Xenex Defends UV System And Disinfection Claims Argued By Clorox
The following statement is from Xenex Disinfection Services:
The Clorox Company has tried to limit Xenex Disinfection Services’ ability to advertise the benefits of Xenex's Germ-Zapping Robot in comparison to competing mercury bulb ultraviolet (UV) light disinfection devices. In response, Xenex filed a declaratory judgement action against Clorox. The action asks the court to declare that Xenex may state that the Xenex robot contains “no toxic mercury” and that the Xenex robot is “faster than competing mercury devices.”
Clorox and Xenex offer competing portable UV room disinfection devices used by healthcare facilities. The Clorox Healthcare Optimum-UV System uses bulbs that contain mercury to create UV light while Xenex Germ-Zapping Robots use pulsed xenon, an environmentally friendly, non-toxic inert gas, to create broad spectrum UV light.
Neither Clorox nor any other mercury UV company has a peer reviewed published study that shows it has reduced healthcare associated infection (HAI) rates, regardless of how long the mercury UV devices are used. Xenex is the only UV company with peer reviewed, published outcome studies showing reductions in Clostridium difficile (C.diff), MRSA and/or MDRO (multi-drug resistant organism) infection rates greater than 50 percent at hospitals using its technology.
NAD – National Advertising Division
In Dec. 2014, Clorox challenged Xenex's marketing claims through the National Advertising Division (NAD) which is a part of a “self-regulatory” body used by large consumer product companies to resolve advertising disputes. The NAD issued a press release on March 5, 2015 with the headline “Xenex Discontinues Claims for ‘Germ-Zapping Robots’ Following NAD Inquiry; Claims at Issue – Including Ebola Disinfectant Claims – Challenged by Clorox.”
“When we looked at the complaints brought by Clorox over specific statements on the Xenex website, we decided to replace those claims objected to by Clorox with more specific language based on recent studies that focus on the science of our technology and our customers’ success in reducing their infection rates,” said Morris Miller, CEO of Xenex. “We informed the NAD that Xenex had ceased using the express statements complained of by Clorox and thought that ended the matter. Clorox subsequently objected to our statements (which they did not challenge in their NAD complaint) indicating that competing UV disinfection devices contain or use bulbs that contain toxic mercury, and that the Xenex germ-zapping robot is faster than mercury UV devices.”

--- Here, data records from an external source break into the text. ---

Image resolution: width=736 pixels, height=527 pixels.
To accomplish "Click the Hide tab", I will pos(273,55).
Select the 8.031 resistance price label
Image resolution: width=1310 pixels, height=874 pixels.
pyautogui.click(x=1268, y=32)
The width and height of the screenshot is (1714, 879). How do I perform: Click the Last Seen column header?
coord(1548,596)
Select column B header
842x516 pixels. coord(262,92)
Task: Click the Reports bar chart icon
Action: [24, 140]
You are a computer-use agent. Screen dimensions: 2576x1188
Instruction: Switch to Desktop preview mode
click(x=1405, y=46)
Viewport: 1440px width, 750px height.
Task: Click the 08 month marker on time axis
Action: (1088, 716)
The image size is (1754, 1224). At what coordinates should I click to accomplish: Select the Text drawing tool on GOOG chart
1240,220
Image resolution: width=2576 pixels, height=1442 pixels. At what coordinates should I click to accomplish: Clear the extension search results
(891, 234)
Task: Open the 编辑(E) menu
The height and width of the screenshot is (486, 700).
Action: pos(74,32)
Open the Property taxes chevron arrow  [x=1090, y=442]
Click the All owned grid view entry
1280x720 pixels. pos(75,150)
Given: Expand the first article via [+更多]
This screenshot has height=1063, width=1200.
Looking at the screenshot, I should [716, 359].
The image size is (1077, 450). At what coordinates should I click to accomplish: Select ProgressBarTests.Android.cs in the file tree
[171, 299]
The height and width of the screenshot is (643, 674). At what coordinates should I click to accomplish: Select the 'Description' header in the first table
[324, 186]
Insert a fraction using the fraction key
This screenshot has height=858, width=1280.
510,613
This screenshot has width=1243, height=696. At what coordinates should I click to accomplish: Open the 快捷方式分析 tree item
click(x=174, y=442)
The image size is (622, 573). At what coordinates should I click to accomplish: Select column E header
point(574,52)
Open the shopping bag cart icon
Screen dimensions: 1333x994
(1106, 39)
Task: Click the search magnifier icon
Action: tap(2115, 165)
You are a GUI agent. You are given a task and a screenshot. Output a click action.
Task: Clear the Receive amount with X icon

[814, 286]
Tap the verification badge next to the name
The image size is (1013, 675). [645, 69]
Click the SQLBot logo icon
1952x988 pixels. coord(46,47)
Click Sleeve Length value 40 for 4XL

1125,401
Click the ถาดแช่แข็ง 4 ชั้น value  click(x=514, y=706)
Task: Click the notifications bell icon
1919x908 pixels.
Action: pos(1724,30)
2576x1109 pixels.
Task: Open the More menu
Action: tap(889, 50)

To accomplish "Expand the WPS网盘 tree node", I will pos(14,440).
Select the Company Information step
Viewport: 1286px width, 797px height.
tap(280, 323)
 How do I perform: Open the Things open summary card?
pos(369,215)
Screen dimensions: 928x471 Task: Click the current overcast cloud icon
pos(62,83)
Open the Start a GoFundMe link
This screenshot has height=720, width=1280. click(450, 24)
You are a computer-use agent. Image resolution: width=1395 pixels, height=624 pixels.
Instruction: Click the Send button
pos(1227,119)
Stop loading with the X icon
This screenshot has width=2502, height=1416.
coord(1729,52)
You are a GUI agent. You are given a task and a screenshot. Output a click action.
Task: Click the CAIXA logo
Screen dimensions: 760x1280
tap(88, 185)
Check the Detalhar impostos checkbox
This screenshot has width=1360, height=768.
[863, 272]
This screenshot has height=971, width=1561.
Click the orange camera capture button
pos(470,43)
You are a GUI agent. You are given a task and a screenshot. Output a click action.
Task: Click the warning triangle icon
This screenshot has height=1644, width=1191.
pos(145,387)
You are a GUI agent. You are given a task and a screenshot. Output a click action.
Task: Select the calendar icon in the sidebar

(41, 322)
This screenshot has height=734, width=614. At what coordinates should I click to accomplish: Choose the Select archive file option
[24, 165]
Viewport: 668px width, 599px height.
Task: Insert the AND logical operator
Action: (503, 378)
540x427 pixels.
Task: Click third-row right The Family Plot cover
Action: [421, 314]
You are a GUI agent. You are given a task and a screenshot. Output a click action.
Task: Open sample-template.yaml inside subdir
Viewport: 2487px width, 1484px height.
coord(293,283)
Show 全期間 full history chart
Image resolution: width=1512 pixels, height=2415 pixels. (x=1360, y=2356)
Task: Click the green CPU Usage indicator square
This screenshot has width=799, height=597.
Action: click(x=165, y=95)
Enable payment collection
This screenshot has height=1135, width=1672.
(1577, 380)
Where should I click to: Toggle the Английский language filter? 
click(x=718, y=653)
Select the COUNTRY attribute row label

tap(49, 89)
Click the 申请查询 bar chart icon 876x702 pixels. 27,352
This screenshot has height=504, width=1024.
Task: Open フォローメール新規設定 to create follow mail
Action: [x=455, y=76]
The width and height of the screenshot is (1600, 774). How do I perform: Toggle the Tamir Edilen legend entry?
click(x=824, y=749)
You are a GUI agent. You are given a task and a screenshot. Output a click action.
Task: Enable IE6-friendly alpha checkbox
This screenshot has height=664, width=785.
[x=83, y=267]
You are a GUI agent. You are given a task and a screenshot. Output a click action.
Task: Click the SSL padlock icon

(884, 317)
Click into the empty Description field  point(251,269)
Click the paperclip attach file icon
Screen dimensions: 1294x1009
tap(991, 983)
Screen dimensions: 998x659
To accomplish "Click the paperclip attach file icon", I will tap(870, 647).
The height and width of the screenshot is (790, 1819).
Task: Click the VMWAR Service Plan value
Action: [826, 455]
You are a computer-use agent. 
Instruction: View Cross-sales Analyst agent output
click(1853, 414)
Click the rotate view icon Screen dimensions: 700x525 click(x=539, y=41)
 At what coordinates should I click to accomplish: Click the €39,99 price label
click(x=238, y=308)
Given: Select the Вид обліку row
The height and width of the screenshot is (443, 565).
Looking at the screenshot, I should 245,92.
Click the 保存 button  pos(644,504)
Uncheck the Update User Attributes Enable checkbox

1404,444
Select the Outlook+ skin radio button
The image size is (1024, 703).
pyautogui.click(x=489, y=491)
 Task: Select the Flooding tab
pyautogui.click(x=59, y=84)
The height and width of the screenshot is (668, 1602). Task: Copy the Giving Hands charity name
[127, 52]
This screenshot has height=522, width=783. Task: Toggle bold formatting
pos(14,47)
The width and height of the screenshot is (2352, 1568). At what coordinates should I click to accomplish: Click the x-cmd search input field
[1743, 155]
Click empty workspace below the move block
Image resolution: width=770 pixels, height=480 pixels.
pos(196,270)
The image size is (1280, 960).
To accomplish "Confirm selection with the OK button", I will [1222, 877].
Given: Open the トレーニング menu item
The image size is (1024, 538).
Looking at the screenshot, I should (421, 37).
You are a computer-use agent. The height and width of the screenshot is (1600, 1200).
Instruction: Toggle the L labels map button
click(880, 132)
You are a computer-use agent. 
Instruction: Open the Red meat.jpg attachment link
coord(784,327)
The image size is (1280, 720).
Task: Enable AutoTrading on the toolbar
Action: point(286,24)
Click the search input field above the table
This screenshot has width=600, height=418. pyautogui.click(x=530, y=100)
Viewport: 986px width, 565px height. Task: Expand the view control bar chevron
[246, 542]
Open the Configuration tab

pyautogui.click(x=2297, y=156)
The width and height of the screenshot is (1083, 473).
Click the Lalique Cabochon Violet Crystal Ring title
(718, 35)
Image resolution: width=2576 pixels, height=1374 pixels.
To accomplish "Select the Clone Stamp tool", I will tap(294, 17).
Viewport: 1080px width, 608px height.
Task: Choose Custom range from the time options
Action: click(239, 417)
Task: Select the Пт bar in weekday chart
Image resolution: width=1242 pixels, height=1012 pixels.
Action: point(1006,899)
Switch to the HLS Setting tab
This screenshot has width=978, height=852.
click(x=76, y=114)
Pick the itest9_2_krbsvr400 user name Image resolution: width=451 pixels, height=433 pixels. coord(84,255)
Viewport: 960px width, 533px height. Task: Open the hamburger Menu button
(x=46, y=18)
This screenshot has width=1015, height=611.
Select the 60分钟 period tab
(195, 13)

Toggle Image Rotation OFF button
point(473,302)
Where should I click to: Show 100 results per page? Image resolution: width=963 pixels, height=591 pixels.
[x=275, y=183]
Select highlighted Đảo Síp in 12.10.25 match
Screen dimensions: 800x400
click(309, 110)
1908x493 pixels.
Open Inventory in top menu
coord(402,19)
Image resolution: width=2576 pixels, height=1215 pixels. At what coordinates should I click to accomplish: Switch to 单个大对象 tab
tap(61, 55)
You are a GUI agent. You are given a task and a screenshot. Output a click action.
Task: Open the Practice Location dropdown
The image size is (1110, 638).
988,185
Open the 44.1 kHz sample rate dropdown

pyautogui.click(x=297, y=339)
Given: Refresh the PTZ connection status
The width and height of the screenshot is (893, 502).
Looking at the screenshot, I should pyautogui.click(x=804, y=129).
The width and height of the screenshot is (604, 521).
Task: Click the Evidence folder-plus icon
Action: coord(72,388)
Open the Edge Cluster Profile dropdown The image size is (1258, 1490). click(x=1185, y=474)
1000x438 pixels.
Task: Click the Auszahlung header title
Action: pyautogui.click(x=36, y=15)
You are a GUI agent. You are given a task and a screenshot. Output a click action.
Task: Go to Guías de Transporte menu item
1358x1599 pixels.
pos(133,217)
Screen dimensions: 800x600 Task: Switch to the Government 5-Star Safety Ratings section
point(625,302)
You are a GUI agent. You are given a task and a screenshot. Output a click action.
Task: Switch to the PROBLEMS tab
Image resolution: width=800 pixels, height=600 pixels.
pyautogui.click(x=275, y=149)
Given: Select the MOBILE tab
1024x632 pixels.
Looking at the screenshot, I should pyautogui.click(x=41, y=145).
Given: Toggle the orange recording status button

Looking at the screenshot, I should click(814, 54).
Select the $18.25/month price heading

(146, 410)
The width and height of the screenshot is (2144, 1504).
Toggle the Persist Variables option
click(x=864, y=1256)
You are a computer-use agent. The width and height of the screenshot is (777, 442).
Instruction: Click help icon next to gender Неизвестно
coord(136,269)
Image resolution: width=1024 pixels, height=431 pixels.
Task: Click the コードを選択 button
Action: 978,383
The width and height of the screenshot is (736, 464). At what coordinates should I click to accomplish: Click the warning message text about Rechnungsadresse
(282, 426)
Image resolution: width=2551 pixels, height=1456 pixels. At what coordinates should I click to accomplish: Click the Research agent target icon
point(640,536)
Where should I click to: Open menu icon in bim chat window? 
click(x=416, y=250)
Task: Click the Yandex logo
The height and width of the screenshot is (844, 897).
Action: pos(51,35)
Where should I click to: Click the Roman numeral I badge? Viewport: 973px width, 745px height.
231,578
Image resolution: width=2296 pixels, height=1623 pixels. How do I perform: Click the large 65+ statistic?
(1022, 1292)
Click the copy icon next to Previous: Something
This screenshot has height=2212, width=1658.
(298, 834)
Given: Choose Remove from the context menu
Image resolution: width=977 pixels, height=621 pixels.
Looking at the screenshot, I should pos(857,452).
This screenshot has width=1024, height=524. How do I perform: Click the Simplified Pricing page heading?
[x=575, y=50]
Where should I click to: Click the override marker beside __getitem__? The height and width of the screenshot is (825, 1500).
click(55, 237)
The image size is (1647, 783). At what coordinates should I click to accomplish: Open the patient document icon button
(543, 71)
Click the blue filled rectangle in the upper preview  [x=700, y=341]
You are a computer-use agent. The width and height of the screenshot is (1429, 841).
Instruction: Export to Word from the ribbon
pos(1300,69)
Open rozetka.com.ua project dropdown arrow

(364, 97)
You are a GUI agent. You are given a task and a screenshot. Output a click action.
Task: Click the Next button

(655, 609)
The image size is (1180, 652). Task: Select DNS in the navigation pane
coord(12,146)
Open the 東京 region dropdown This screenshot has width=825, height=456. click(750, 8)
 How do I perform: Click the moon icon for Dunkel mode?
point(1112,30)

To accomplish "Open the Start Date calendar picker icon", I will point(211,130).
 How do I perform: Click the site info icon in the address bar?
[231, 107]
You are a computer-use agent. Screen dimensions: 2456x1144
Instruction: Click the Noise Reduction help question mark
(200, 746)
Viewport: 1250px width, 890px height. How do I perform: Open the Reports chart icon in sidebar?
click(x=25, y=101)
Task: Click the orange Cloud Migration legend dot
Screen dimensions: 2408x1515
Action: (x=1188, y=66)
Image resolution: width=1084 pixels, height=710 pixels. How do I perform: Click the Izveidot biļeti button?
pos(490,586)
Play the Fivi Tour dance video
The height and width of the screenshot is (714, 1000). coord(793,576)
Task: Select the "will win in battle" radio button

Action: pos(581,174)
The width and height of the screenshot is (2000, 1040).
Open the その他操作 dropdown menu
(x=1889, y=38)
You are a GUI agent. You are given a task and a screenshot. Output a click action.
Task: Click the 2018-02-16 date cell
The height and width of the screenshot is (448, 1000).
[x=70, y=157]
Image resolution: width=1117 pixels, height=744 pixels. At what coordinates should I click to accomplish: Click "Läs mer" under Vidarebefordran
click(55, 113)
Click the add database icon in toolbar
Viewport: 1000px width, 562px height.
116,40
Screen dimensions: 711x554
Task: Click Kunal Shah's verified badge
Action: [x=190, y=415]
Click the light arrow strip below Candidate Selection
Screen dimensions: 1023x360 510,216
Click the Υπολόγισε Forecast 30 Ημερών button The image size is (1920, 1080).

“Both statements are accurate. We filed the action to protect our ability to fairly compete in the marketplace.”
Clarification on NAD Claims—Be More Specific
For example, in its NAD complaint, Clorox objected to the statement: "Mercury bulbs contain elemental mercury, which means they are classified as hazardous and toxic."
Many, but not all, mercury bulbs are classified as hazardous waste. The mercury within these bulbs is toxic, not the bulb itself. Therefore, Xenex altered its wording. To clarify, Xenex now says, “Mercury bulbs contain elemental mercury. Mercury is toxic.” Or: “Mercury bulbs contain toxic mercury.” Or: "No toxic mercury" (when referring to the Xenex Germ-Zapping Robot’s bulbs).
Mercury is universally recognized as a toxic substance. Hospitals and health organizations are looking for and often require mercury-free solutions. In January 2013, the World Health Organization (WHO) and Health Care Without Harm approved Mercury-Free Healthcare by 2020. In 2009, President Obama signed Executive Order 13514, FederalLeadership in Environmental, Energy, and Economic Performance, which states that the government will promote pollution prevention and the generation of waste by reducing and minimizing the quantity of toxic and hazardous chemicals and materials acquired, used, or disposed of. The bulbs used by Clorox and other mercury UV device providers contain mercury, which is a toxic substance. Special handling is required in the event of bulb breakage and depending upon the applicable state law and the amount of mercury present in the bulb, special rules may apply to disposal. These are important facts that hospitals should understand when selecting a portable room disinfection device.